Читать книгу Bread - Charles G. Norris - Страница 19
§ 2
ОглавлениеThat he would meet her on the Avenue next morning she felt was almost certain. She said to herself a hundred times it would be much wiser for her to take the elevated train, or at least to walk down another street and avoid the possibility of such an encounter. If she were not to permit herself to become further interested, it was obvious she must see him as little as possible. But when morning came it was into Fifth Avenue she turned.... She felt so sure of herself; she wanted to see if he would really be there.
Once or twice she thought she recognized his distant figure coming toward her. Each time her heart came into her throat. She stopped and made a pretense of studying a milliner’s window, while she wrestled with herself. She was mad, she was a fool, she had no business to let herself play with fire this way! At the next corner she would turn eastward, and go down Fourth Avenue. But when she reached the cross street she decided to walk just one more block, and in that interval he stepped from a doorway where he had been watching for her, and joined her.
“Good-morning.”
“Oh—hello!”
The sudden sight of him, the sound of his voice affected her like fright. She hurried on, trying to still the pounding in her breast, turning her face toward the traffic in the street to hide her confusion.
“What’s the hurry?” he laughed. “It isn’t half past eight yet.”
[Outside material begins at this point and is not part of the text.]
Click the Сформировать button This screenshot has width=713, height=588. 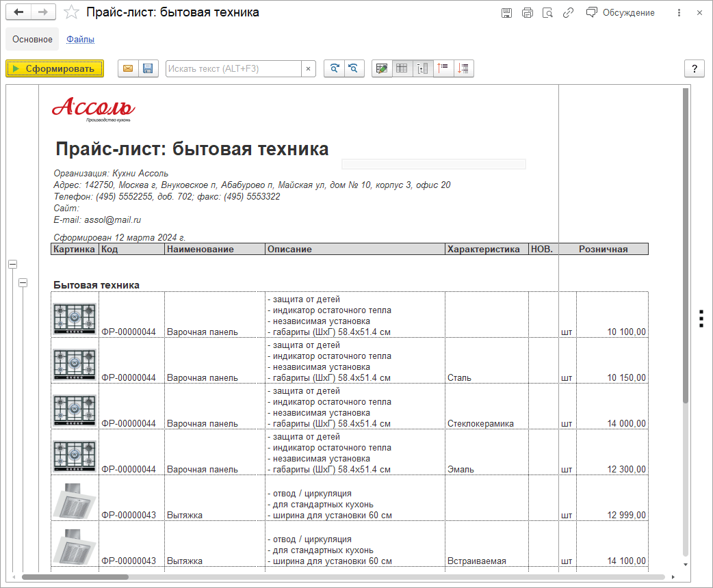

“I have a personal letter to type before office hours,” Jeannette said abstractedly, but she lessened her pace.
“I love these early walks on the Avenue,” he said.
“I always walk down if I have time,” she replied. “I wouldn’t miss it for anything.” She gave him a quick inspection. He was insignificant,—he had a weak, effeminate expression,—his features were small and lacked resolution. And yet it was the same face with its blue eyes, always brightly alight, its twisted mouth and thin lips stretched tightly over his small, glittering, even teeth when he smiled, that haunted her through the day, pursued her to her home, gleamed at her from the blackness of her room after she had gone to bed, visited her in her dreams, and greeted her with its irresistible charm when she awoke in the mornings. She loved that irresolute face, with all its weakness, its curious eccentricities; she loved the grace of that slight boyish figure with its square, bony shoulders, its tapering, slim waist; she loved those thin, almost emaciated white wrists, and those long chalk-hued hands and attenuated fingers. She loved the way he bore himself, the poise of his figure, the lithesomeness and suppleness of his young body. And she despised herself for loving, and hated him for the emotion he stirred in her. She wanted to kiss him, she wanted to kill him, she wanted him in her arms, she wanted never to see him again; she wanted him to be madly, desperately in love with her, and she wanted herself to be coldly indifferent.
The spring sunlight flooded the Avenue gloriously; the green omnibuses, dragged by three horses harnessed abreast, rambled up and down; cabs teetered on their high wheels, and weaved their way through the traffic at a smart clip-clap; hurrying women, with the trimming of their flowered hats nodding to their energetic gait bustled upon their early morning errands; stores were being opened, shirt-sleeved porters were noisily folding the iron gates before the doors back into their daytime positions; shop-girls, and stenographers, briskly on their way to their offices, half smiled at one another as they passed.
It was impossible not to respond to the infectious quality that was in the air. Jeannette laughed happily into her companion’s face, and he gazed at her eagerly, his eyes shining, his mouth twisted into its whimsical smile. They were exhilarated, they were enthralled, they were oblivious to everything in the world except themselves.
He stopped her abruptly, a block from the office.
“I think perhaps ... I believe you would prefer it, Miss Sturgis, if—if you and I ... if you were not seen entering the building, with—with an escort. It might be easier, pleasanter for you, if I....”
He hesitated, floundering helplessly. They stood still a moment facing one another, each thinking of impossible things to say. Then Beardsley murmured: “Well ...” lifted his hat, and she put her hand in his. He held it tightly in the firm grip of his thin white fingers, until she had to free it. She laughed shakily, as she turned away.
“That was really very nice of him,” she thought as she hurried on. “That was really very nice. I shan’t mind walking with him occasionally, if it doesn’t set the office gossiping.”